[課題]:
1: 記録のうち「Poptávky (320, 20)」がある行から始まって記録の最後で終わる部分を、「Katalog firem」だけを「Adresář firem」に変え、ほかはそのままにしてもう一度書いてください。
2: 鱧についての文章の続きを、途切れたところから書いてください。

[ページ抜粋]:

.....

1. 鱧の産地は淡路島が有名

日本は海に囲まれているため、魚を食べる機会が多い。流通技術の発達により遠い地域で獲れた魚も食卓に並ぶようになったが、それでも地域によって食べられている魚の種類は異なる。鱧もその一つだ。関東ではほとんど食べられることのない鱧だが、一方で関西ではメジャーな魚となっている。その理由は鱧の産地に隠されている。
鱧は温かい水を好む
魚の産地には海水温が大きく関係している。海水温は気温と同じで北に行くほど冷たく、南に行くほど温かくなる。魚にも生息しやすい海水温というのがあり、冷たい水を好む魚は北に、温かい水を好む魚は南に集まる。鱧の場合はどうかというと、鱧は温かい水を好む魚であるため南の地域、とくに瀬戸内や九州に集まる。そのため、鱧の産地といえば瀬戸内や九州となり、鱧の消費場所も瀬戸内海や九州に近い関西が主になったのだ。
淡路島の鱧が有名
瀬戸内や九州が鱧の産地だが、なかでも淡路島は鱧の産地として有名だ。瀬戸内海に浮かぶ淡路島では鱧が多く獲れるということもあるが、品質の高さも注目されている。もともと鱧は高級魚であるが、淡路島で獲れる鱧は小顔でスタイルがよいこと、傷が少ないことから「べっぴん鱧」と呼ばれ、とくに品質がよいとされている。品質のよい鱧を選びたい、食べたいときは淡路島産の鱧であるかどうかもチェックしてみるとよいだろう。
2. 鱧の旬はいつ?価格が安い時期は?

魚は旬の時期でないと食べられないというものではない。しかし、旬を迎えた魚は脂がほどよくのり、ほかの時期の魚と比べるとその美味しさは段違いだ。鱧にも当然ながら旬があるのだが、通常1回しかないはずの旬が鱧には2回も旬があるのだ。その理由を探っていこう。
鱧の1回目の旬は夏
鱧の旬といえば夏のイメージが強い。一般的に旬を迎えた魚は産卵期を迎え、ほどよく脂がのっている。鱧は夏に産卵期を迎えるため、鱧の旬は夏ということになる。そのため、夏の京都ではさまざまな鱧料理に舌鼓を打つことができ、京都を代表する祭りである祇園祭りでも鱧料理が供される。
鱧の2回目の旬は晩秋
なぜ、鱧に2回目の旬があるのかというと産卵を終えた鱧の行動が鍵を握っている。産卵を終えた鱧はやせ細ってしまうのだが、体力を戻すために多くの餌を食べるようになる。すると、10~11月には産卵期と同様に脂がのった状態になり再び旬を迎える。この時期の鱧は「金ハモ」や「落ちハモ」と呼ばれ、知る人ぞ知る美味な鱧なのだ。
鱧を安く手に入れられる時期は?

.....

画面要素の記録
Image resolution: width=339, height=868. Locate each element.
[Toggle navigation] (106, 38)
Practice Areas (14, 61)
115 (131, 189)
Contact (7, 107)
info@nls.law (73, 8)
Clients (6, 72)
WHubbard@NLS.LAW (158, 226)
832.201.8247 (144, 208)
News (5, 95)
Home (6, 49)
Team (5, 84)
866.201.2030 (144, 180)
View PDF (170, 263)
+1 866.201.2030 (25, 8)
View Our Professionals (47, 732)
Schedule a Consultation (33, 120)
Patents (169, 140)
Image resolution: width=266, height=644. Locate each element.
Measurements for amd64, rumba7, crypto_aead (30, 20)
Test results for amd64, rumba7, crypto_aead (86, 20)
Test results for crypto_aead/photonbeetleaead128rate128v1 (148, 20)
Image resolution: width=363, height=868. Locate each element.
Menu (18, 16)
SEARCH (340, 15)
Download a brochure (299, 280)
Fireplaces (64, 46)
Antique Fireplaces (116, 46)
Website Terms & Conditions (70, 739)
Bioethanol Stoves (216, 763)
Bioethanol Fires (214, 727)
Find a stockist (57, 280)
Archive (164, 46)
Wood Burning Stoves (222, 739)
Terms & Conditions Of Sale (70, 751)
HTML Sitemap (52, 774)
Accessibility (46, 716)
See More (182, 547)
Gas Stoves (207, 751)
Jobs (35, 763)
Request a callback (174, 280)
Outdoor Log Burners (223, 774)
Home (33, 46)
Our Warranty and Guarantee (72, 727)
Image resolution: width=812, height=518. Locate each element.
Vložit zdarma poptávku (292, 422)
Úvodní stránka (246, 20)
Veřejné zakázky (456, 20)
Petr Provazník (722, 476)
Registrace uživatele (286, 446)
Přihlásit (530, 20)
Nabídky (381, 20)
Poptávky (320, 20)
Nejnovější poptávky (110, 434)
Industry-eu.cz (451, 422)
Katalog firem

.....

[回答]:
1:
Poptávky (320, 20)
Nejnovější poptávky (110, 434)
Industry-eu.cz (451, 422)
Adresář firem

2:
鱧をとにかく安く手に入れたいならば旬と旬の間、つまり夏と晩秋の間がおすすめだ。しかし、美味しい鱧を食べたいならばおすすめはできない。夏と晩秋の間に獲れた鱧は産卵を終え、やせ細っているため脂がほとんど乗っていないからだ。美味しい鱧を食べたいならば少し値は張るが、旬の時期に食べよう。
3. 鱧の旬と栄養価

味や食感が注目されがちな鱧だが、当然ながらさまざまな栄養素が含まれている。とくに旬の時期は鱧が栄養を溜め込む時期でもあるため、旬以外の時期の鱧と比べると栄養価が高くなる。しかし、そもそもどんな栄養素が鱧に含まれているか分からないと実感しにくいだろう。ここでは日本食品標準成分表(※1)を参考に鱧の栄養素を紹介していく。
ビタミンが多く含まれている
ビタミンは身体の調子を整えるのに必要な栄養素なのだが、野菜に含まれているイメージが強いのではないだろうか。実は鱧にはさまざまなビタミンが含まれているのだ。とくに多く含まれている栄養素がビタミンD、ビタミンB12、ナイアシンの3つだ。ビタミンCなどと比べると知名度が低いのだが、それぞれ重要な役割をもつ。ビタミンDは骨を形成するのに必要な栄養素、ビタミンB12はDNAやアミノ酸の合成に必要な栄養素、そしてナイアシンはさまざまな代謝に関係する栄養素でどれも欠かすことのできないビタミンだ。(※2)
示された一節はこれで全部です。